[Stored data]

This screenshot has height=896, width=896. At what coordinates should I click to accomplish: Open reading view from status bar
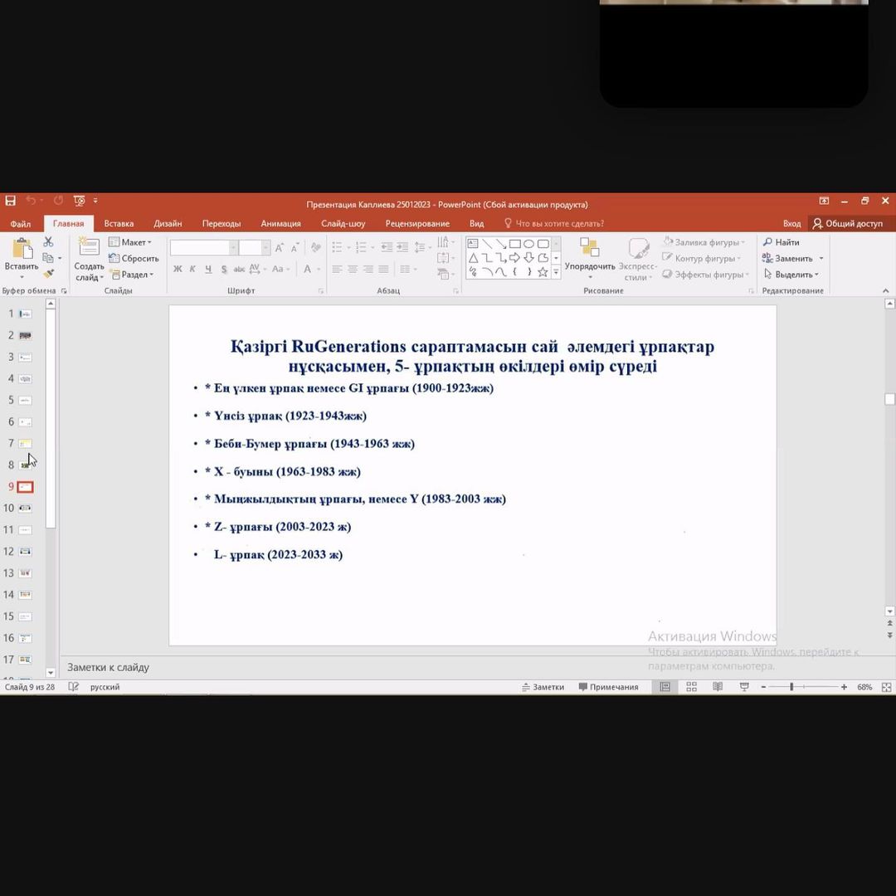(x=718, y=687)
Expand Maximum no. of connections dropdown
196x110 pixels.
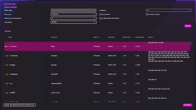pos(74,18)
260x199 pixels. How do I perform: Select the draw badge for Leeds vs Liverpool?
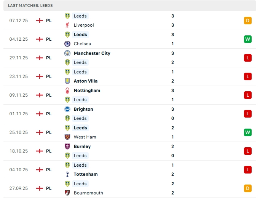pyautogui.click(x=248, y=21)
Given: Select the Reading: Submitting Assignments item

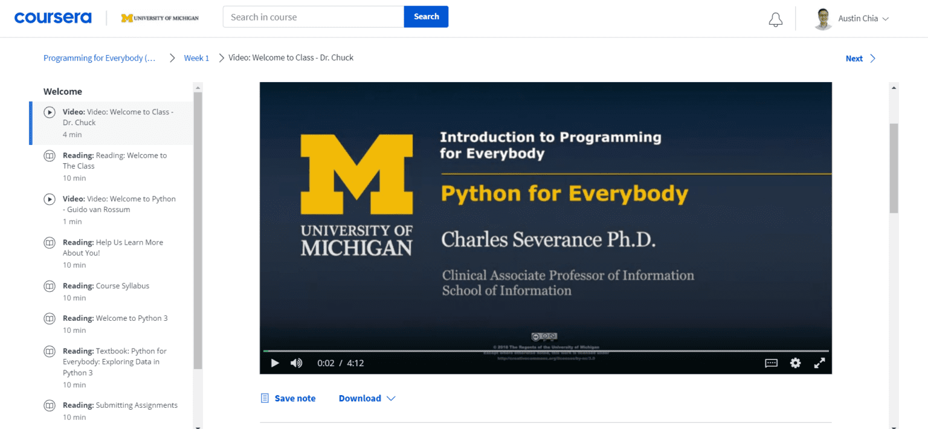Looking at the screenshot, I should pyautogui.click(x=120, y=405).
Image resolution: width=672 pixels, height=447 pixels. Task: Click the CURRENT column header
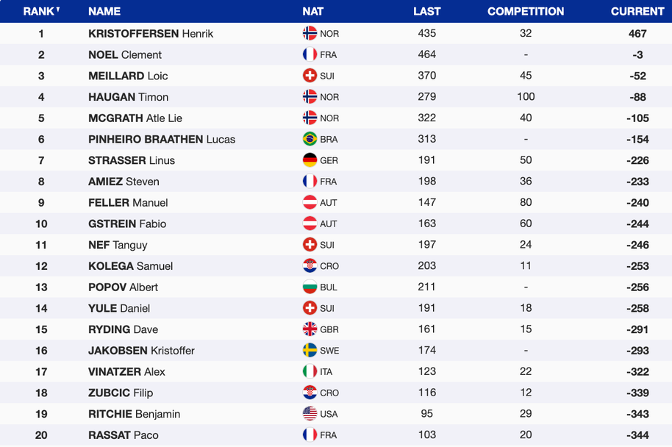pos(637,11)
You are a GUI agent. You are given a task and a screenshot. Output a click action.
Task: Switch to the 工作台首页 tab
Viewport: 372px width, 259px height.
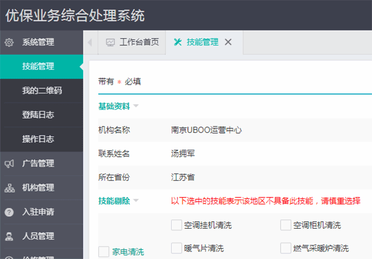click(138, 42)
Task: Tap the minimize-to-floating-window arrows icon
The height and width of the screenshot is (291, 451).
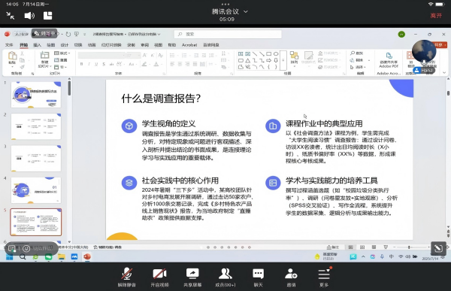Action: coord(11,16)
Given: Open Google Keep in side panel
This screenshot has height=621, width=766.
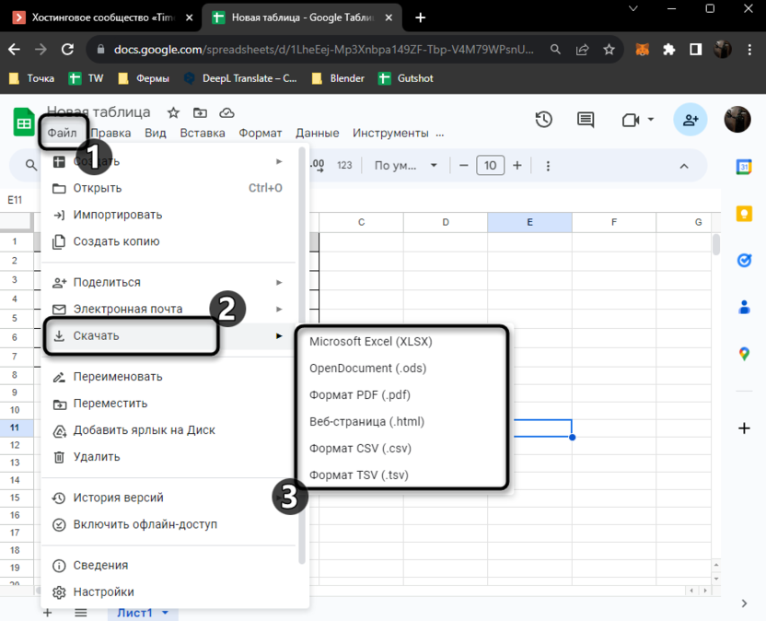Looking at the screenshot, I should click(x=744, y=214).
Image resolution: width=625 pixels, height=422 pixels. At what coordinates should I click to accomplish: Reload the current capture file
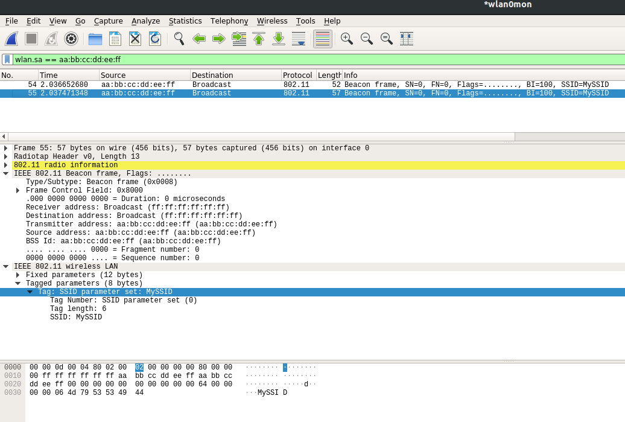coord(156,39)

● **Problem statement**: Please give every line above again word for word, apart from the pictures.

● **Answer for the task**:
This screenshot has height=896, width=896. At what coordinates should I click to accomplish: Open reading view from status bar
(x=718, y=687)
Expand Maximum no. of connections dropdown
196x110 pixels.
pos(74,18)
260x199 pixels. How do I perform: Select the draw badge for Leeds vs Liverpool?
pyautogui.click(x=248, y=21)
Given: Select the Reading: Submitting Assignments item

Looking at the screenshot, I should pyautogui.click(x=120, y=405).
Image resolution: width=672 pixels, height=447 pixels. Task: Click the CURRENT column header
pos(637,11)
You are a GUI agent. You are given a task and a screenshot. Output a click action.
Task: Switch to the 工作台首页 tab
Viewport: 372px width, 259px height.
click(138, 42)
Task: Tap the minimize-to-floating-window arrows icon
The height and width of the screenshot is (291, 451).
Action: coord(11,16)
Given: Open Google Keep in side panel
This screenshot has height=621, width=766.
Looking at the screenshot, I should click(x=744, y=214).
Image resolution: width=625 pixels, height=422 pixels. At what coordinates should I click to accomplish: Reload the current capture file
coord(156,39)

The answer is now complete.